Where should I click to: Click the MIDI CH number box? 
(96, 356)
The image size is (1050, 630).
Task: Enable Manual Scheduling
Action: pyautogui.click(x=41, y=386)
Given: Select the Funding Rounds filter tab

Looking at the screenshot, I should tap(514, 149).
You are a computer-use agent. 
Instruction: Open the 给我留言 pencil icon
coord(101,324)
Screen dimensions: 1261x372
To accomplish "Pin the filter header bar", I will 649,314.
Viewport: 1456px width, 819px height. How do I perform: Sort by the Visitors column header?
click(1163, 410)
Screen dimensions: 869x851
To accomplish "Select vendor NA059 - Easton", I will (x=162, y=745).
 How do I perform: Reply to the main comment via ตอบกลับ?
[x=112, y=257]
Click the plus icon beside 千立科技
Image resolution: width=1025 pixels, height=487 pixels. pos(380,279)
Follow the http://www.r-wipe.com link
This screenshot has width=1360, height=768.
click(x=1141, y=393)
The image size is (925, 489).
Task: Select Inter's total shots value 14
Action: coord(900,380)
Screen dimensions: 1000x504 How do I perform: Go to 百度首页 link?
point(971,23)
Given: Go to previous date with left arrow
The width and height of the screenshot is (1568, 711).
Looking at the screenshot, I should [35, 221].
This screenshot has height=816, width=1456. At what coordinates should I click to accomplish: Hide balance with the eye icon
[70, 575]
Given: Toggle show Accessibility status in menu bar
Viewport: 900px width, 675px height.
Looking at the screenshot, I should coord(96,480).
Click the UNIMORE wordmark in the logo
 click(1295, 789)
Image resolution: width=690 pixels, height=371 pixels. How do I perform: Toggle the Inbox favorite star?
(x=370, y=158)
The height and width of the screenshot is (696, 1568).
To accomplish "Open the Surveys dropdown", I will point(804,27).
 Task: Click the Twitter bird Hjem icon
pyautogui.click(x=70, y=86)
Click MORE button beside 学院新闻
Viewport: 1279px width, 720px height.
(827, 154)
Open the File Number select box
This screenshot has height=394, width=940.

-------------------------

_BRIEF_. Without leaving anything out, give the entries again exactly.

_ANSWER TO THE PROBLEM_.
Where should I click to: Click the MIDI CH number box? 
(96, 356)
The image size is (1050, 630).
Task: Enable Manual Scheduling
Action: pyautogui.click(x=41, y=386)
Given: Select the Funding Rounds filter tab

Looking at the screenshot, I should tap(514, 149).
You are a computer-use agent. 
Instruction: Open the 给我留言 pencil icon
coord(101,324)
Screen dimensions: 1261x372
To accomplish "Pin the filter header bar", I will 649,314.
Viewport: 1456px width, 819px height. How do I perform: Sort by the Visitors column header?
click(1163, 410)
Screen dimensions: 869x851
To accomplish "Select vendor NA059 - Easton", I will (x=162, y=745).
 How do I perform: Reply to the main comment via ตอบกลับ?
[x=112, y=257]
Click the plus icon beside 千立科技
Image resolution: width=1025 pixels, height=487 pixels. pos(380,279)
Follow the http://www.r-wipe.com link
This screenshot has width=1360, height=768.
click(x=1141, y=393)
The image size is (925, 489).
Task: Select Inter's total shots value 14
Action: coord(900,380)
Screen dimensions: 1000x504 How do I perform: Go to 百度首页 link?
point(971,23)
Given: Go to previous date with left arrow
The width and height of the screenshot is (1568, 711).
Looking at the screenshot, I should [35, 221].
This screenshot has height=816, width=1456. At what coordinates should I click to accomplish: Hide balance with the eye icon
[70, 575]
Given: Toggle show Accessibility status in menu bar
Viewport: 900px width, 675px height.
Looking at the screenshot, I should coord(96,480).
Click the UNIMORE wordmark in the logo
 click(1295, 789)
Image resolution: width=690 pixels, height=371 pixels. How do I perform: Toggle the Inbox favorite star?
(x=370, y=158)
The height and width of the screenshot is (696, 1568).
To accomplish "Open the Surveys dropdown", I will point(804,27).
 Task: Click the Twitter bird Hjem icon
pyautogui.click(x=70, y=86)
Click MORE button beside 学院新闻
Viewport: 1279px width, 720px height.
(827, 154)
Open the File Number select box
This screenshot has height=394, width=940.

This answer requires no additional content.